Neck problems are normally caused by an accident or normal age-related changes. They can also start for no obvious reason.
Neck problems are rarely due to any serious disease or damage.
Can neck pain cause problems anywhere else?
Often neck problems can be accompanied by pain in your upper back or arms.
Pain sensations can include hot, burning, shooting, or stabbing pain in your shoulders or into one or both of your arms.
Neck pain can also cause headaches.
There are a number of things you can do to help your neck problem.
Keeping your neck moving is an essential part of your treatment and recovery.
How to get moving
After a neck problem you should:
- keep moving, even if you move slowly at first
- move your neck for short periods every hour
- change positions regularly where ever you are - try to find a position that reduces any pains you may have in your neck and/or arm(s)
- try to stay active but remember not to carry out activities which aggravate any pains you may have in your neck and/or arm(s)
- do whatever you normally would and stay at, or return to work - this is important and the best way to get better
- try to use one supportive pillow as too many can put strain on your neck
Use of a collar isn't recommended.
Benefits of keeping active
Keeping active's the single best thing you can do for your general health.
Being physically active can:
- maintain your current levels of fitness – even if you have to modify what you normally do, any activity is better than none
- keep your other muscles and joints strong and flexible
- prevent a recurrence of the problem
- help you aim for a healthy body weight
Avoid sports or heavy lifting until you have less discomfort and good movement.
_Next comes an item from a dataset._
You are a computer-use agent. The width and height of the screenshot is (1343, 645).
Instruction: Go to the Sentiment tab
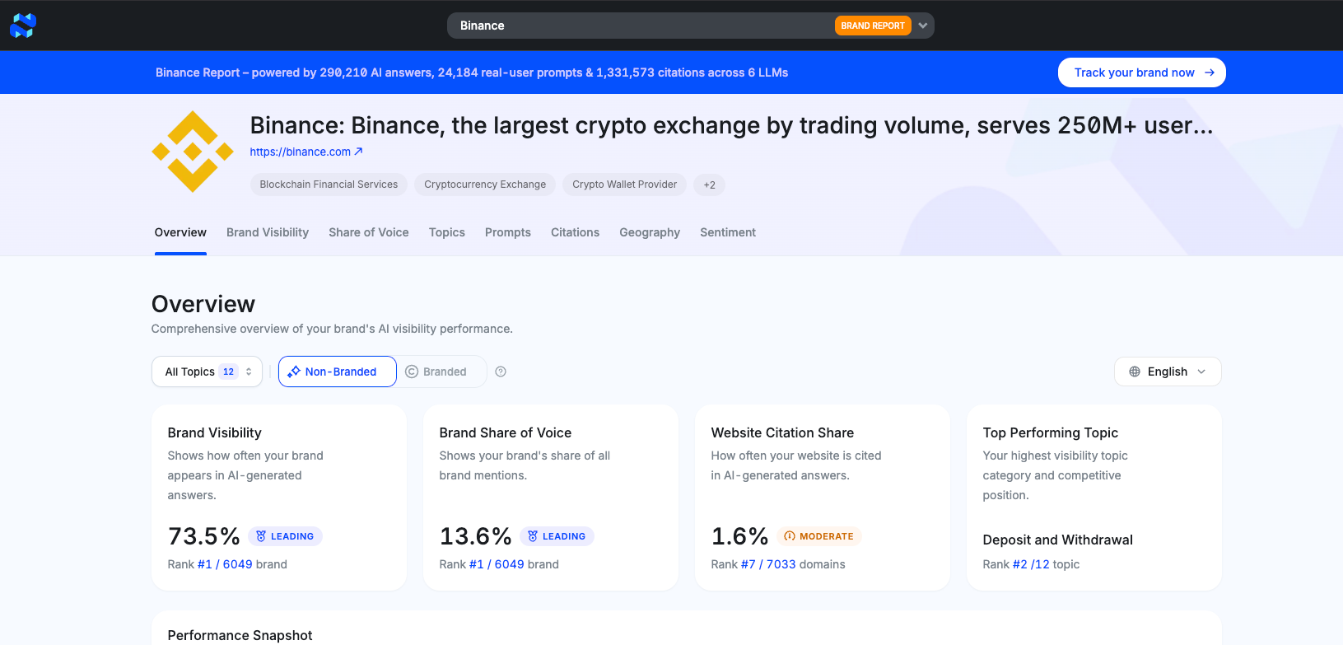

Remember to warm up before sports.
It's beneficial to do specific exercises that can help in your recovery. They may be challenging at the beginning so just do what you can and try to build it up over time.
Exercises to help with neck problems
The following can help to reduce the pain:
- pain medication - this can help you move more comfortably, which can help your recovery
- heat or ice packs
More about taking painkillers.
Treating with ice or heat
Remember to never place ice or heat directly on your skin. Use a barrier, such as a towel, to protect your skin from a burn. How long you use ice as a treatment can depend on the painful area but generally up to 15 minutes leaving a few hours between treatments.
You should stop treating the area with ice or heat and seek advice from a medical professional if you notice an increase in redness, discolouration or blistering of the skin.
If you have any issues with circulation or sensation, you shouldn't use ice or heat as a treatment for neck pain.
It’s easy to start worrying about all the possible things that could be wrong, but research has shown that most neck pain settles with time.
Keeping as active as possible helps you to cope better and get back to your usual activities more quickly.
It's recommended you stay at or return to work as quickly as possible during your recovery. This is important and usually the best way to get better. You don't need to be pain and symptom-free to return to work.
You should speak to your employer to see if you need any workplace adjustments.
Help and support
Following this advice, you should see gradual improvements over time.
You should see the biggest change in your symptoms within the first couple of weeks. Most problems should have improved within 6 weeks.
If your neck problem hasn’t improved within 6 weeks of following this advice, it’s a good idea to talk to a healthcare professional about your symptoms.